Extracted records:

>>>

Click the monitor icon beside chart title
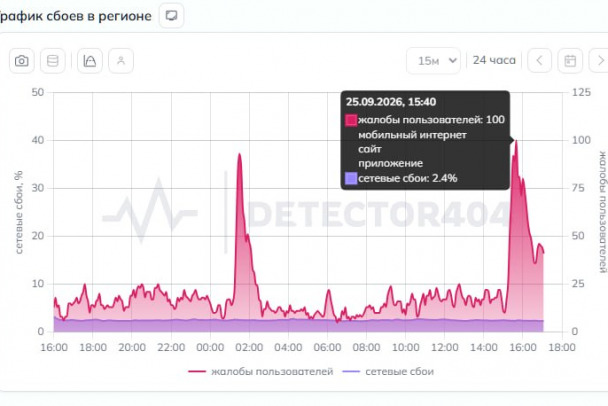 point(171,16)
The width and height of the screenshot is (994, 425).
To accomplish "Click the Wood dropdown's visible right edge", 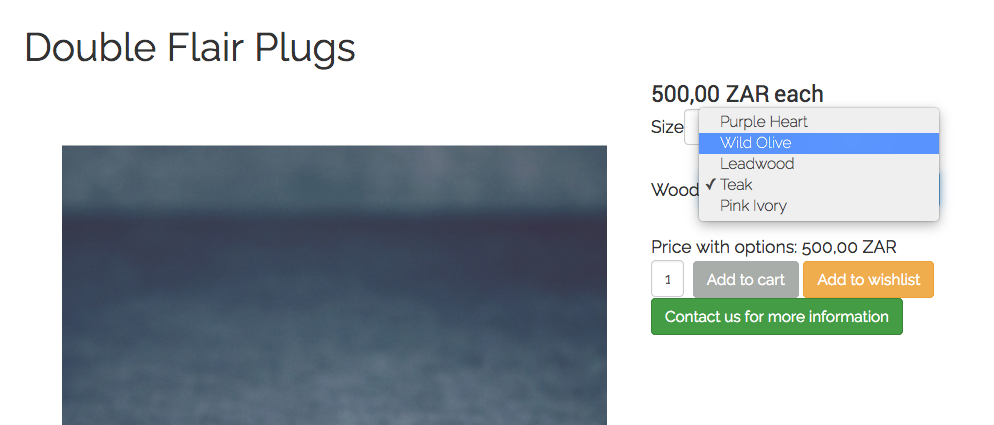I will 940,190.
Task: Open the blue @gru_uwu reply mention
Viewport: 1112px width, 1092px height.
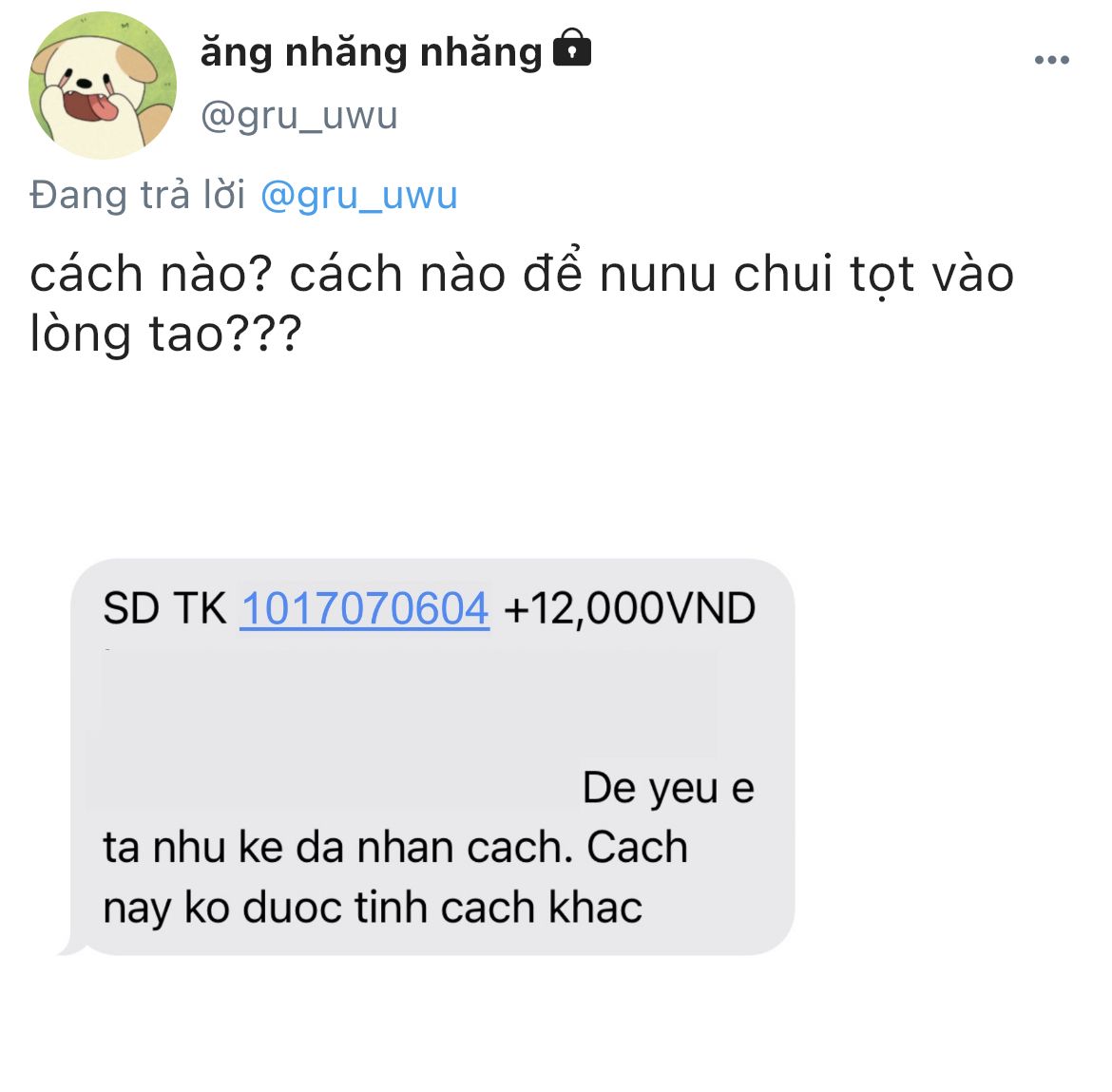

<<<

● **PROBLEM DETAILS**
Among the lines of the records, copy out each one that contains the word "width".

● **EXERCISE RESPONSE**
The width and height of the screenshot is (994, 425).
Viewport: 1112px width, 1092px height.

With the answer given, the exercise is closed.